Rewrite everything from the beginning of the listing down to the line containing "Action: coord(209,155)", substituting "Project" for "Workspace" and leaving the rest unchanged.

— Start Task input —

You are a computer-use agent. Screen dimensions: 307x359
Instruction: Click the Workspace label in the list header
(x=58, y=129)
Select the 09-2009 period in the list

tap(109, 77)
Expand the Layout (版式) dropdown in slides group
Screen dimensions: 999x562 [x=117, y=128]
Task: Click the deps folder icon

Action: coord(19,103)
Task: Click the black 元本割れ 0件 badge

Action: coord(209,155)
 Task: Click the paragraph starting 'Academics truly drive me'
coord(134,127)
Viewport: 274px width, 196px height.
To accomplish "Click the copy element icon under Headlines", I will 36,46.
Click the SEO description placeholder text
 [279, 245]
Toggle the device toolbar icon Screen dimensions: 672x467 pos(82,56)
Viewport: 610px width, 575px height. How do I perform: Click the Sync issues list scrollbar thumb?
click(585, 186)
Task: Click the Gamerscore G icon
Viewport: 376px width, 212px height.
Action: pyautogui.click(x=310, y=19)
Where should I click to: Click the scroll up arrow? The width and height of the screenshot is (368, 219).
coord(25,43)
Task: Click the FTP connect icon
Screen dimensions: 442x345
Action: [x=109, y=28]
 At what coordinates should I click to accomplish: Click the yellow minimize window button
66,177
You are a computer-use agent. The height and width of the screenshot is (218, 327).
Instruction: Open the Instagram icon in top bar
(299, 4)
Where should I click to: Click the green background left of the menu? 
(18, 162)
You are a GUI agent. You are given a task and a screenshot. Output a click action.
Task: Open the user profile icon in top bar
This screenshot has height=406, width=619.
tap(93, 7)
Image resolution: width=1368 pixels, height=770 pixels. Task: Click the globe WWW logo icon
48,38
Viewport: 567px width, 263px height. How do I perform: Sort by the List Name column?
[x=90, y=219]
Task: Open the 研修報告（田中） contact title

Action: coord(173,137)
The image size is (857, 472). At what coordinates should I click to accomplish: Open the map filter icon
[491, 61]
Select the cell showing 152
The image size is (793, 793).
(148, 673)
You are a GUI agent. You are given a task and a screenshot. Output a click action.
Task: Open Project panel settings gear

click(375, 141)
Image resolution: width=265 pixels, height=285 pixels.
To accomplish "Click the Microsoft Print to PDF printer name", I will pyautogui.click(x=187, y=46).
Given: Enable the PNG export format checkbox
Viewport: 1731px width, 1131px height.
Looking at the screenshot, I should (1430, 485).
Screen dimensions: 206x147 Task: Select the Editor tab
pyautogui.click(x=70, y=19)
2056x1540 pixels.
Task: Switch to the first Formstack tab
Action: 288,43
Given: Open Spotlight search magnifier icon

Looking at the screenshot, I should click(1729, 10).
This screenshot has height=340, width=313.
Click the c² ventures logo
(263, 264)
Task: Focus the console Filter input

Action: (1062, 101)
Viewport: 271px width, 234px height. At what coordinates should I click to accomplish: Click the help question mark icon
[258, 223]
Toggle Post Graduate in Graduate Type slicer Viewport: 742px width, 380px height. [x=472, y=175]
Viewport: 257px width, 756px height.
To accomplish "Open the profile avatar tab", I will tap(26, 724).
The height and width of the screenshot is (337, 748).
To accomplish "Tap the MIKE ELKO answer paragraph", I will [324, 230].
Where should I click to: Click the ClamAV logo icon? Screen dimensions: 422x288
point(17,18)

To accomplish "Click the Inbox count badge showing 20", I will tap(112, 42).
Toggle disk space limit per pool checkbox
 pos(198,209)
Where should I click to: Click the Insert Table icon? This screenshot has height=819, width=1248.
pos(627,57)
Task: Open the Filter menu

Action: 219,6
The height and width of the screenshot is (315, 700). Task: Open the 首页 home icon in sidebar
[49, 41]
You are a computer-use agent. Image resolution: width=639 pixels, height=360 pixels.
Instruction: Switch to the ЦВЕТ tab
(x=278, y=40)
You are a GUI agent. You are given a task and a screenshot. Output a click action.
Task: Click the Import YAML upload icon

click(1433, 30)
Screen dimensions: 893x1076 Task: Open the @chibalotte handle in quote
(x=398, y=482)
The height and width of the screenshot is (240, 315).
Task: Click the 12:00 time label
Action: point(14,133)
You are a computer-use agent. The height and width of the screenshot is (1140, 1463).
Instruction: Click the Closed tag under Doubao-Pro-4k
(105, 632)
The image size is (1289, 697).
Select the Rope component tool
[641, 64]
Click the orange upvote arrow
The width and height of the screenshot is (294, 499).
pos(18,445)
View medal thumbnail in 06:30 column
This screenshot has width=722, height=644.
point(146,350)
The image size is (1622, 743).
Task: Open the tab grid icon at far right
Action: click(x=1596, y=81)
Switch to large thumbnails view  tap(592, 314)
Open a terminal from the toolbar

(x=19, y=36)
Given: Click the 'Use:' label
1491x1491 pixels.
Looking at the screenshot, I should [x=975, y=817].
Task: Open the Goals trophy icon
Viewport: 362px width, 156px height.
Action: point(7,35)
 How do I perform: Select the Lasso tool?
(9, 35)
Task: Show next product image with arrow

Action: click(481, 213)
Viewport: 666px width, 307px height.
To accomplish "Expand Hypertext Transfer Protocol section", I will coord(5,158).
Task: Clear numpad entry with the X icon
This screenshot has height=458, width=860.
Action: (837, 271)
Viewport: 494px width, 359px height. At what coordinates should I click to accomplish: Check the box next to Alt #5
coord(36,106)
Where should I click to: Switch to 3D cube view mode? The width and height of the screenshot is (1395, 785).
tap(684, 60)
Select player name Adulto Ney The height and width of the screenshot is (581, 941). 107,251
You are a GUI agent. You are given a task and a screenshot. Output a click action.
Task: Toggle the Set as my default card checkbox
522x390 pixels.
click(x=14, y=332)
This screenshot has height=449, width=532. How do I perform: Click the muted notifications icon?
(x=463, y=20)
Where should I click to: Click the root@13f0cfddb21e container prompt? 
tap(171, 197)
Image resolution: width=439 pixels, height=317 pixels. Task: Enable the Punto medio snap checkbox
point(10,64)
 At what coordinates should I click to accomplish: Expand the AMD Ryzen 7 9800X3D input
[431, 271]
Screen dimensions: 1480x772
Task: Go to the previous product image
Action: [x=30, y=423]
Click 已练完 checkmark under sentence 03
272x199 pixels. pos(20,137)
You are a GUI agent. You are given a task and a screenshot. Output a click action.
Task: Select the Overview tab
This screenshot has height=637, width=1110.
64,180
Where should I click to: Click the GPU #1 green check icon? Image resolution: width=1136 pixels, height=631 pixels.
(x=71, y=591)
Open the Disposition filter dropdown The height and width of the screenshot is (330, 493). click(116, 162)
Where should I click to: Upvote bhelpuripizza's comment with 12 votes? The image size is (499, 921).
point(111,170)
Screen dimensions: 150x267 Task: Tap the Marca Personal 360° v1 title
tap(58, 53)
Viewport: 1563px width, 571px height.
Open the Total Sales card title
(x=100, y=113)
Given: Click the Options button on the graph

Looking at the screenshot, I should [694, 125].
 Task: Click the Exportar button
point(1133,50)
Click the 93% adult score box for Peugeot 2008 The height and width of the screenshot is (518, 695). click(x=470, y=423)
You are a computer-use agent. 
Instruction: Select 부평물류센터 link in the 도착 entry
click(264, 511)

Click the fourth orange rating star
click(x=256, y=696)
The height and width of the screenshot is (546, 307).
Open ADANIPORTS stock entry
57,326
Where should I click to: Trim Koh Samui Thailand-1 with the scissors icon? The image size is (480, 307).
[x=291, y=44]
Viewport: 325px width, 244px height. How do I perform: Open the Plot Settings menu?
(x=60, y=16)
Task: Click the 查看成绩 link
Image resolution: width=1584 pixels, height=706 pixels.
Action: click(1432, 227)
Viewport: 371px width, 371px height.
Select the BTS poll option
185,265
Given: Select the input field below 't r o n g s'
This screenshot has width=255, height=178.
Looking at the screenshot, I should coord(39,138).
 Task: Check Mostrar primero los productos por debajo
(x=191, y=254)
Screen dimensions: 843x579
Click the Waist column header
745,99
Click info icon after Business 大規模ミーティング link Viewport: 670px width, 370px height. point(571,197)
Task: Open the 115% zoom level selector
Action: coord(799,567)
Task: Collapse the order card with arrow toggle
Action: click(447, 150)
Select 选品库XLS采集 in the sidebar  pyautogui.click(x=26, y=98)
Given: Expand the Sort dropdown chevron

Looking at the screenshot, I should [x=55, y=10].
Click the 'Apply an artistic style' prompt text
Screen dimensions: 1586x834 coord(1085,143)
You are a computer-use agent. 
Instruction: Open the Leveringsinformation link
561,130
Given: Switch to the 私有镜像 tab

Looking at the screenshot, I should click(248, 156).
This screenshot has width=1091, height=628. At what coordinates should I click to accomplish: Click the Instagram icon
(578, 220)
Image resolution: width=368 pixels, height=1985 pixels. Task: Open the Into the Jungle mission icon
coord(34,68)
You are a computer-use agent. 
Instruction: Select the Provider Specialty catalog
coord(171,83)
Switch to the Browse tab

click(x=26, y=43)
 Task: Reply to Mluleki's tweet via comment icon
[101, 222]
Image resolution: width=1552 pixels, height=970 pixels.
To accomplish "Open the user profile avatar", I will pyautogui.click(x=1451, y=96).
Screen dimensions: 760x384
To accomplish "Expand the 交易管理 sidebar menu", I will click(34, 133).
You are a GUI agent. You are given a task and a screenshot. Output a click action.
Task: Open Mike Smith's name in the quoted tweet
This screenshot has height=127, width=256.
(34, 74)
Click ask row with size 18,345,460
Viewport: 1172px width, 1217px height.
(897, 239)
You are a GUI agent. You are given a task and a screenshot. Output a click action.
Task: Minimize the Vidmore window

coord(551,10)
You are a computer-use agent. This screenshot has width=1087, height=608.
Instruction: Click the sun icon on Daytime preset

— End Task input —

> **Result of the exercise**:
You are a computer-use agent. Screen dimensions: 307x359
Instruction: Click the Project label in the list header
(x=58, y=129)
Select the 09-2009 period in the list

tap(109, 77)
Expand the Layout (版式) dropdown in slides group
Screen dimensions: 999x562 [x=117, y=128]
Task: Click the deps folder icon

Action: coord(19,103)
Task: Click the black 元本割れ 0件 badge

Action: coord(209,155)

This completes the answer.